Libia: la fine della barriera del cinquanta per cento

Immagine di una concessione petrolifera in Libia di 113.205 chilometri quadrati affidata a una compagnia occidentale. La fotografia data al febbraio 1971.

Nel 1956 erano state scoperte grandi riserve di greggio in Algeria, e nel 1959 furono scoperte in Libia, governata dal re Idris I. Consapevoli di quanto stava accadendo nel golfo Persico – dove le grandi aziende petrolifere avevano ottenuto il diritto di estrazione su enormi territori –, i libici crearono una moltitudine di concessioni offrendole a compagnie indipendenti. Nel 1969 le loro esportazioni di greggio erano pari a quelle dell’Arabia Saudita. Ma la relazione tra concessionarie e stato iniziò a cambiare da quando, nel settembre del 1969, ufficiali delle forze armate abbatterono la monarchia. Il loro leader, il colonnello Muʿammar Gheddafi, annunciò una nuova era «in cui, con l’aiuto di Allah, potremo ammirare come operano tra noi la prosperità e l’uguaglianza». Le proprietà in mano straniera furono espropriate, le basi militari statunitensi chiuse, le truppe straniere furono espulse e si cercò di cambiare la politica petrolifera, dato che il controllo internazionale del greggio era considerata la principale minaccia alla sovranità libica. Come prima cosa, nell’aprile 1970 la Libia pretese un aumento del venti per cento sul prezzo del petrolio (ovvero di quarantatré centesimi a barile, che allora si vendeva a 2,20 dollari). Un aumento simile non aveva precedenti, e la Esso (filiale europea della statunitense Exxon) fece una controfferta di cinque centesimi al barile. Dal momento che Esso ed Exxon potevano estrarre il greggio da molte altre riserve, erano immuni alle minacce di Gheddafi. Allora il governo libico si concentrò su una compagnia statunitense indipendente: la Occidental Petroleum, che all’epoca non disponeva di greggio fuori dalla Libia, e il cui commercio dipendeva dunque dal petrolio di questo Paese. A settembre la compagnia si piegò alle condizioni del governo e accettò di alzare il prezzo del greggio libico di trenta centesimi: il barile si sarebbe venduto a 2,53 dollari, il prezzo più alto della storia fino a quel momento. Oltretutto la Occidental Petroleum concesse alla Libia una parte degli introiti superiore alla propria: il cinquantacinque per cento dei guadagni alla Libia, il quarantacinque all’azienda. Era la prima volta che un Paese produttore di greggio otteneva la maggior parte dei ricavi derivati dalla sua estrazione.

Foto: AP

Gli accordi di Teheran

13 / 30

Gli accordi di Teheran

La petroliera Almizar nel porto libanese di Sidone nel febbraio 1971, in attesa di caricare 420mila barili di greggio per il porto francese di Le Havre. Il petrolio arrivava a Sidone dall'Arabia Saudita attraverso la Trans-Arabian Pipeline (Tapline), in servizio dal 1950.

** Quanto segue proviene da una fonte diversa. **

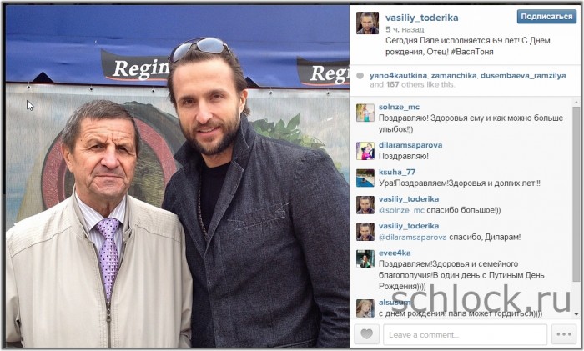Click the Подписаться follow button
This screenshot has height=351, width=584.
tap(546, 17)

Il precedente della Occidental Petroleum sarebbe stato applicato a tutte le compagnie petrolifere che operavano in Libia, e il modello libico avrebbe a sua volta dato il via a una nuova politica petrolifera: nel febbraio 1971 Iran, Iraq e Arabia Saudita firmarono l'accordo di Teheran, che garantiva che gli stati produttori di petrolio avrebbero ricevuto un minimo del cinquantacinque per cento dei profitti e che aumentava il prezzo del petrolio di altri trentacinque centesimi. Nell'aprile 1971 Libia e Algeria negoziarono un ulteriore aumento di novanta centesimi al barile da applicare ai mercati del Mediterraneo. Fu l'inizio di due tendenze: l'aumento dei prezzi del petrolio da parte degli stati produttori e la diminuzione della quota di profitto delle compagnie petrolifere.

Foto: AP

Libia, la prima nazionalizzazione di successo

14 / 30

Libia, la prima nazionalizzazione di successo

Il presidente egiziano Anwar al-Sadat affiancato dal colonnello libico Muʿammar Gheddafi, a sinistra, e dal presidente siriano Hafiz al-Assad, a destra, al Cairo nell'ottobre 1971. I tre si erano riuniti per lanciare un'effimera Federazione delle Repubbliche arabe formata dai loro Paesi per volere di Gheddafi, che all'epoca sosteneva il panarabismo (l'unione dei popoli arabi in un'unica nazione).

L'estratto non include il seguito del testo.